### ACTIVITY
Check every line below for the string "agent". Copy the ones that have it.

[Saved entries]
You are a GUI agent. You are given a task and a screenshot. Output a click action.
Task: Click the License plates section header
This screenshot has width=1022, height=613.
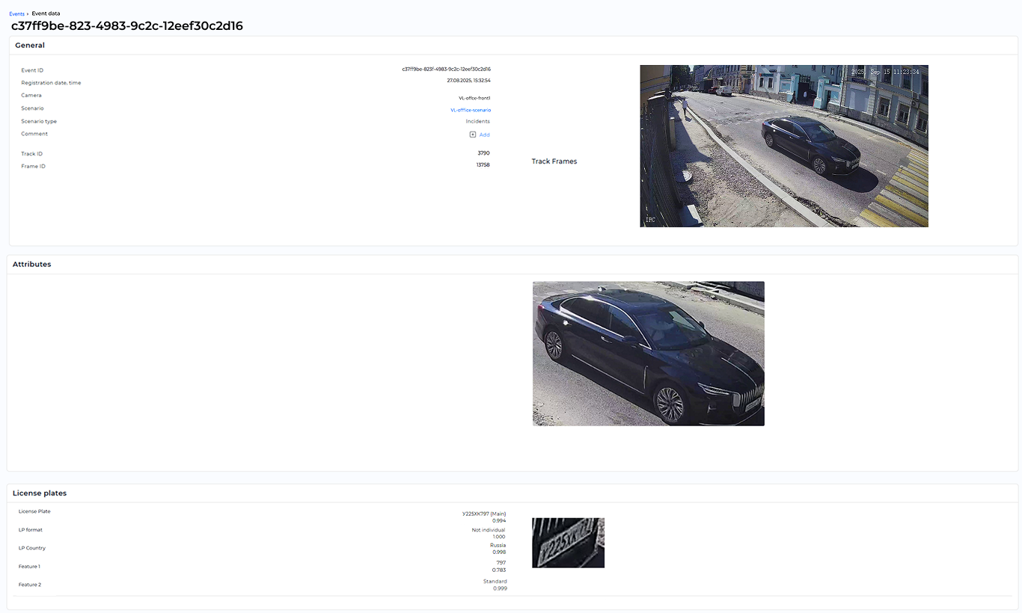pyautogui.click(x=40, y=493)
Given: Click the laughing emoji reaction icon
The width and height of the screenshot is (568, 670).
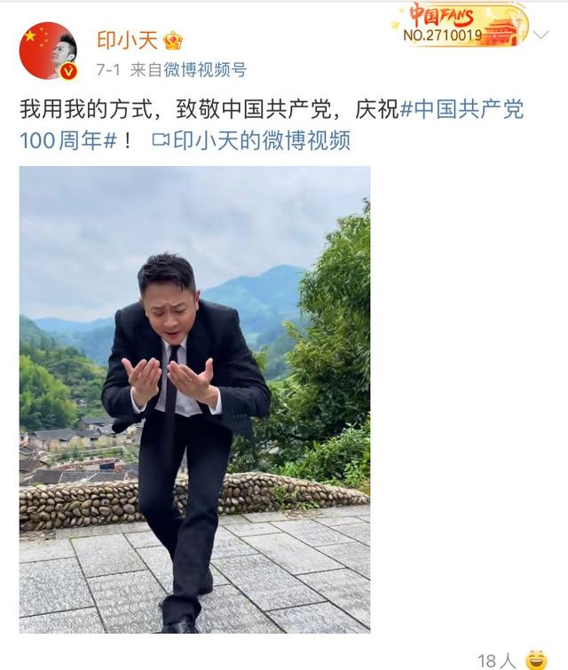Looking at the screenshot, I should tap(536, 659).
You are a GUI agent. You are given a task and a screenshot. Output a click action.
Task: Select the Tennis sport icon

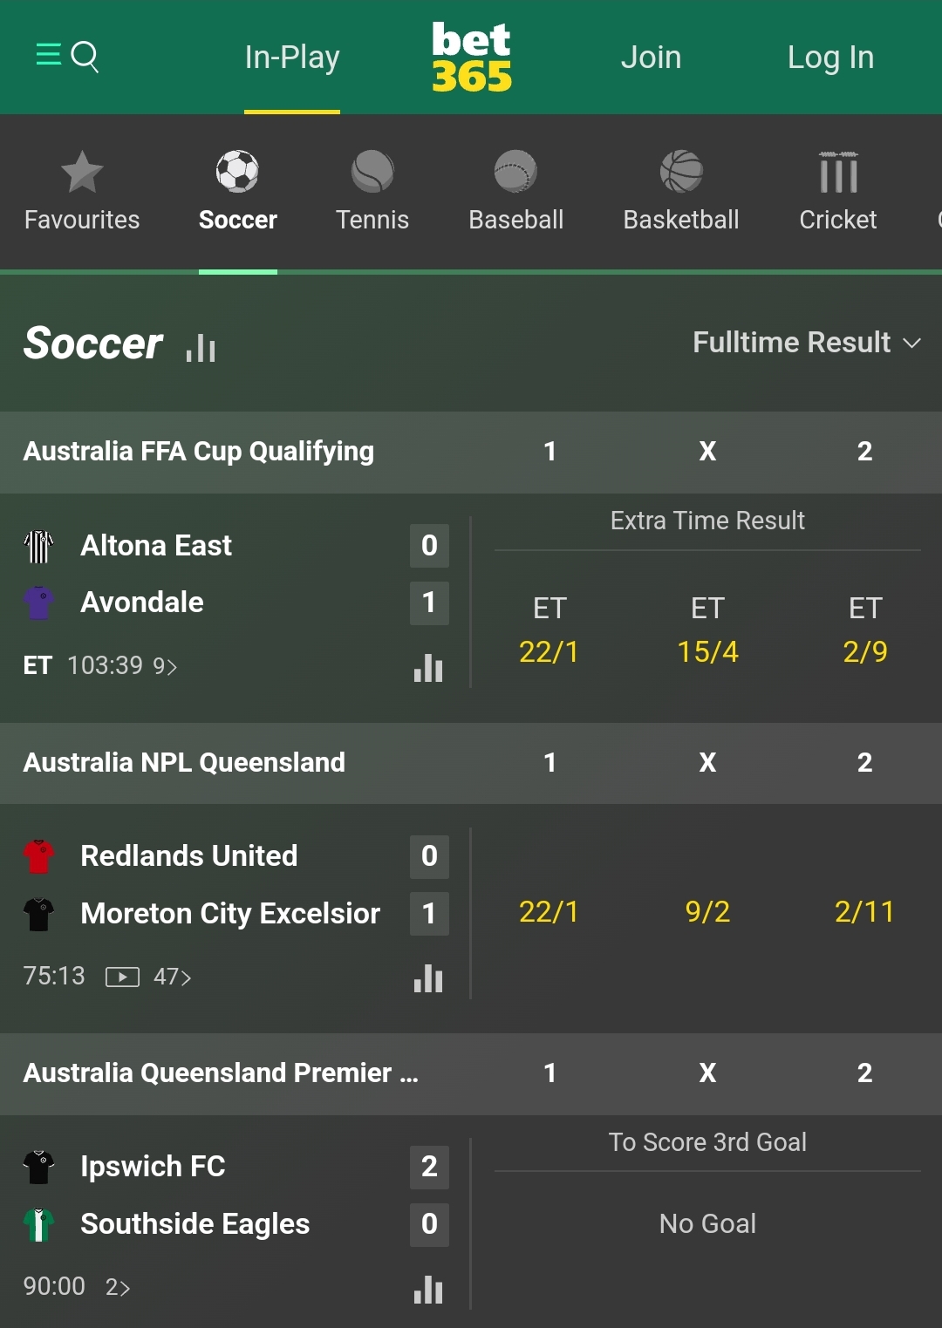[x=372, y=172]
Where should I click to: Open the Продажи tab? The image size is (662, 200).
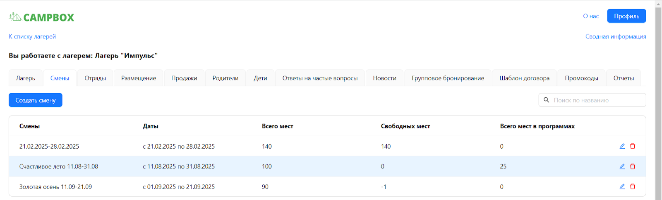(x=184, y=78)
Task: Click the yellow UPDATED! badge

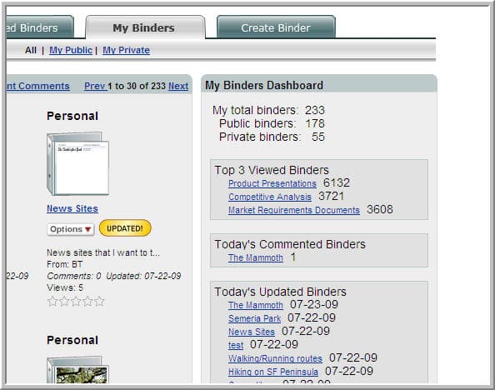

...

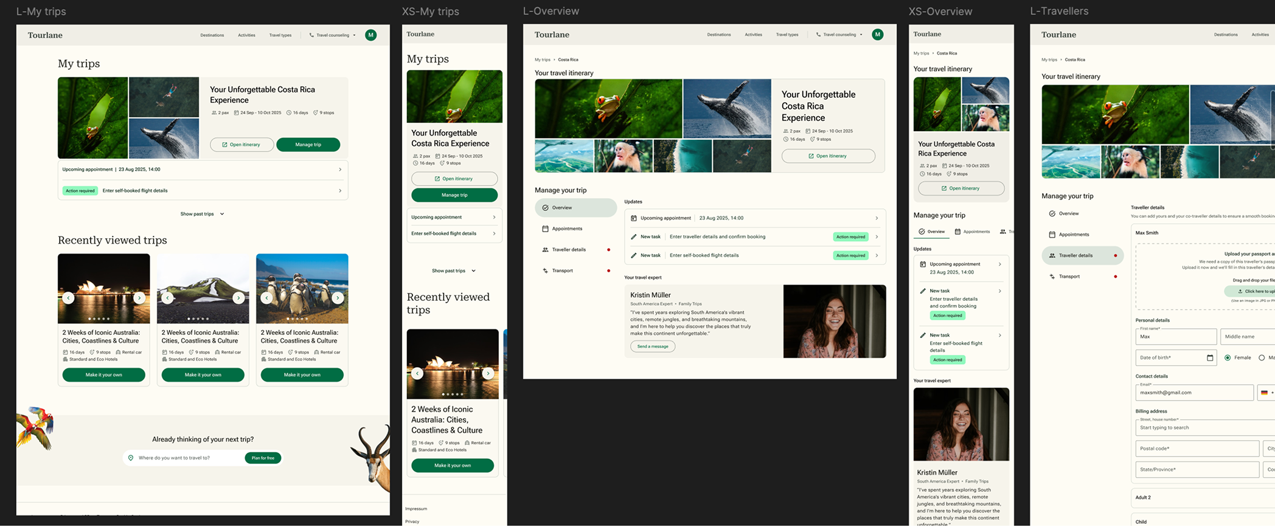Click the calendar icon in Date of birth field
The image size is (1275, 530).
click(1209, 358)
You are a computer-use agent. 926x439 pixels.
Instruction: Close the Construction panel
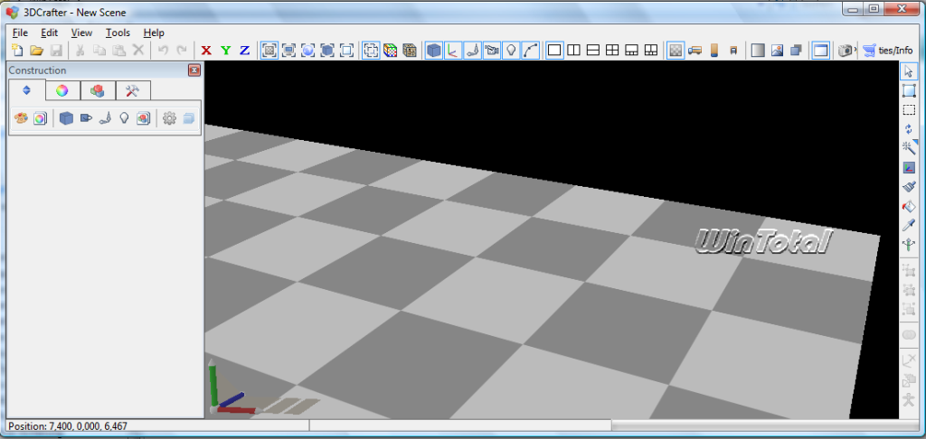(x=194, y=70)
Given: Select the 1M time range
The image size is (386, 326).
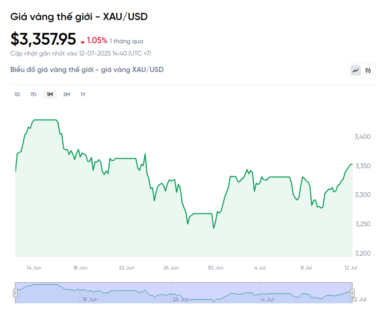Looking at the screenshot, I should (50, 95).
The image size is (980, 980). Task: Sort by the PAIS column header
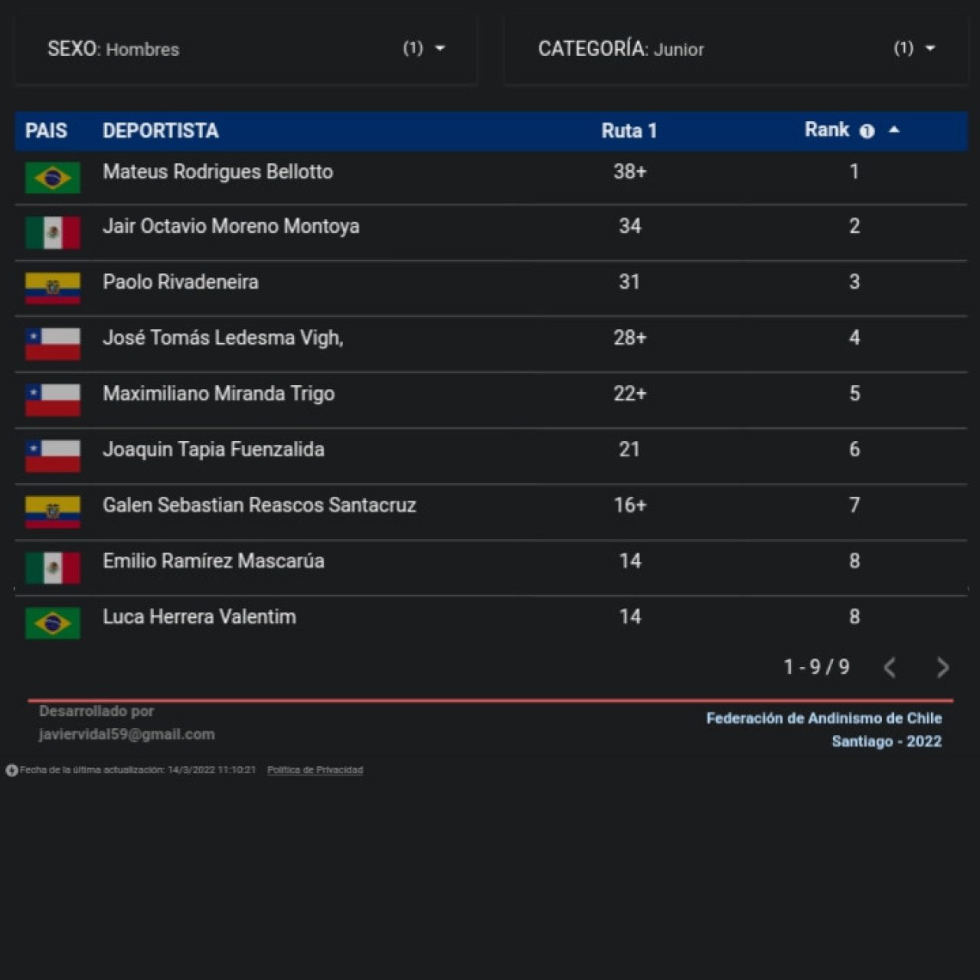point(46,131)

==

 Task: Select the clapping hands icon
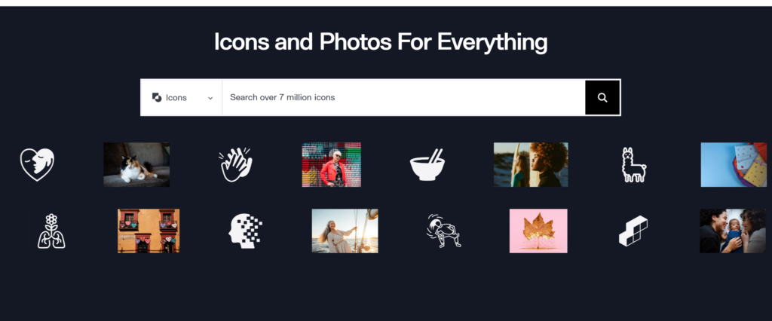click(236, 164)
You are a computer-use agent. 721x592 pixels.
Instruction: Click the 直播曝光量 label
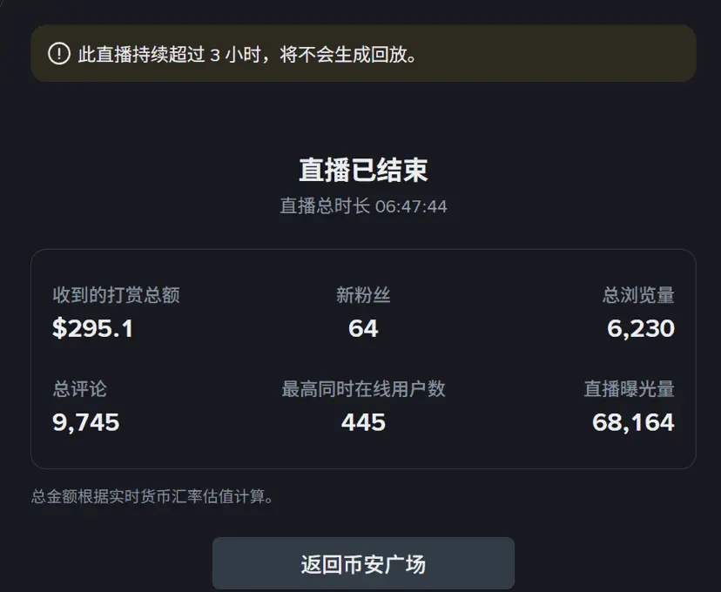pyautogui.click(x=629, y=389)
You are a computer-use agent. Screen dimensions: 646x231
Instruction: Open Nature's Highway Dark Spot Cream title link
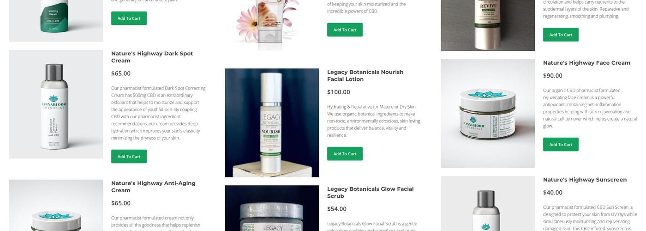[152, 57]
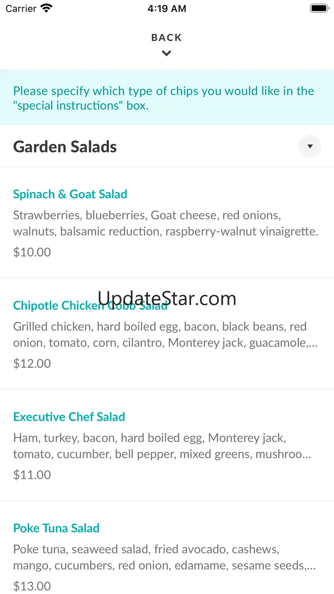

### EXERCISE SOLUTION
You are a GUI agent. You are given a task and a screenshot. Output a click action.
You are a GUI agent. You are given a task and a screenshot. Output a click action.
You are a computer-use agent. 926x439 pixels.
You are a computer-use agent. 721x592 pixels.
You are a computer-use agent. Screen dimensions: 646x231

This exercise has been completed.